If it is true that our social environment can directly affect our achievement level (Coleman, 1982), then the achievement levels of students can be greatly influenced by their academic environment and their friends. Since there are so many students, it is more likely for a student to feel as if they do not fit in. Fortunately, at private schools they really emphasize this "small community" and the fact that they have less students does not hurt. So students at private schools seem to have higher achievement levels because they tend to feel like they fit in more compared to a student at a public school. I would also like to just add that my brother and I have different needs. My brother needs someone to always be bothering him about his school work, while I motivated myself to do well.
Even though I believe that private schools are a better choice of schooling compared to a public school, I feel that it all really depends on the student. In my opinion, private school education can offer what I think is an advantage over public school education. What kind of an advantage? An advantage that includes a tougher academic curriculum, more goal oriented, smaller student-teacher ratio, and a comfortable social environment. In conclusion, I feel that whether you choose private school education or public school education, it all depends on what is best for the individual student.
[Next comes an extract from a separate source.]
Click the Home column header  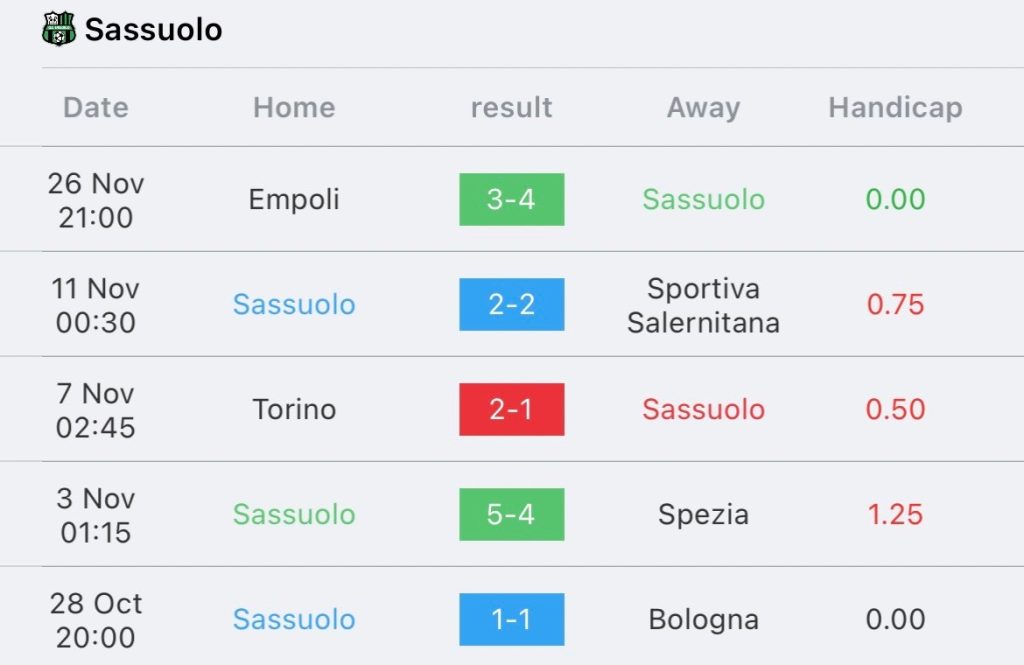tap(294, 107)
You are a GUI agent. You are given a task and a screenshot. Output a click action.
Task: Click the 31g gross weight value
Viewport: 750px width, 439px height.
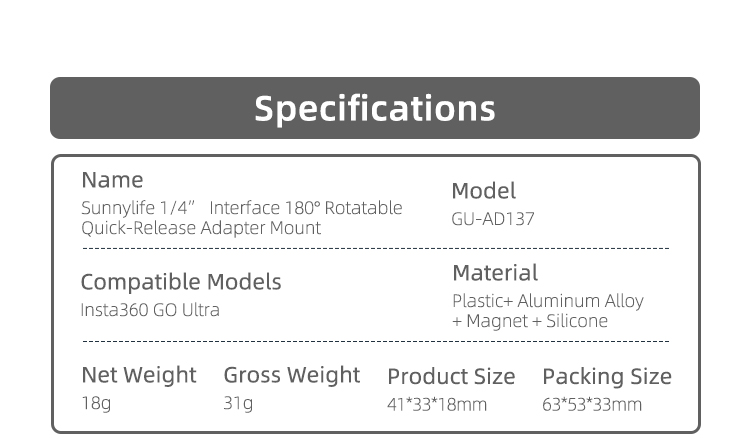(238, 405)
Block, Leslie S. (1993, June 24). Choice is the Key to Better Schools." Chicago Tribune, pp. 1, 25:3.
Chang, Winnie (1995, June). "Private School Privileges." Free China Review, vol 45 #6, 19.
Couch, Jim F. (1992). "Private School Enrollment and Public School Performance: Reply." Economics of Education Review, vol 11 (4), 371-388.
Dwyer, Victor (1995, May 15). "The Choice Of Privilege." Maclean's, 41-46.
Hays, Constance L (1996, March 17). "Private School or Public? One Family's Search." The New York Times, pp.CY 1:1-2.
This paper was prepared in 1997 for a colloquium facilitated by Stephen Wright, instructor for the Advocates for Children program, part of the College Park Scholars community at the University of Maryland, College Park.